What sells such gossamer stuff is style, and the production values give this “Rehearsal” plenty of lift. Michael C. Smith’s neoclassical drawing room features floor-to-ceiling windows draped in cream-colored silk, while Ken Booth’s lighting design and Scott Ford Barber’s playlist (opera, French pop) imbue the show with an easy chic. The actors move elegantly in Soojin Lee’s costumes, mash-ups of 18th- and 20th-century fashion. Angelo wears sharp cat-eye glasses with her Watteau-hued gown and fitted bodice; Hill does justice to some complicated corsetry, and even Coombs’ Harlequin shoes catch the eye.
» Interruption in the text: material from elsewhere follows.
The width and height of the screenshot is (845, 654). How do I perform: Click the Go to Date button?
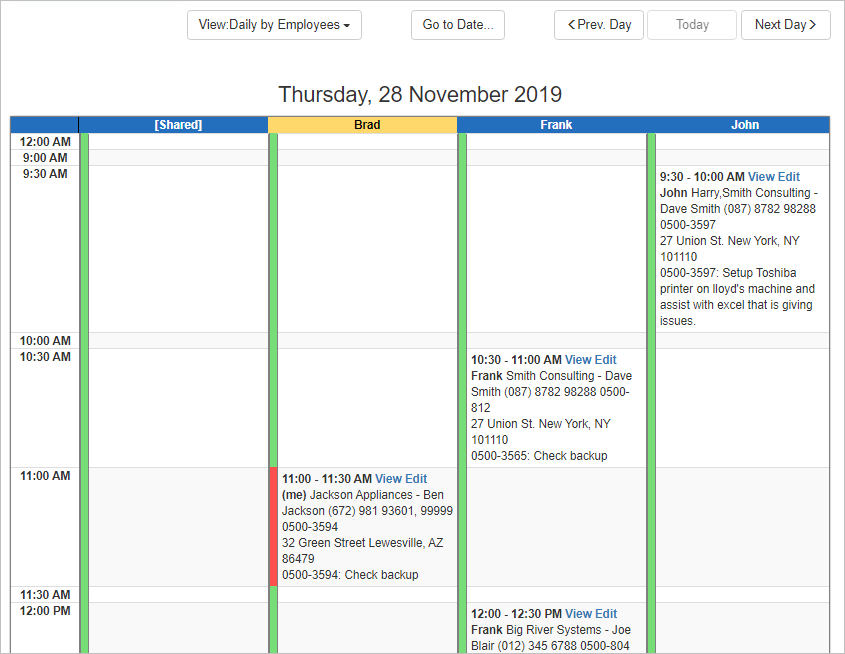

Director Julia Rodriguez-Elliott and cast do a better job with Anouilh’s badinage than with the play’s (admittedly) tricky emotional turns. A critical decision in a late scene between Hero and Lucile isn’t particularly convincing, making the tragic denouement less credible. Elliott also overdoes Hero’s debauchery; we’re repeatedly told this is a man who could talk any woman into bed, but he seems to have more mange than elan. Even his seductions seem self-regarding, which drains them of eroticism.

The evening rides on the quick, tart charm of Dean and Angelo as an haute couple who share an upper-class code if not a bed. Somehow their frankness about the rigid rules of their indulgent lives is sexier than Tiger’s breathless passion for Lucile. When you have it all, smart talk is the ultimate aphrodisiac.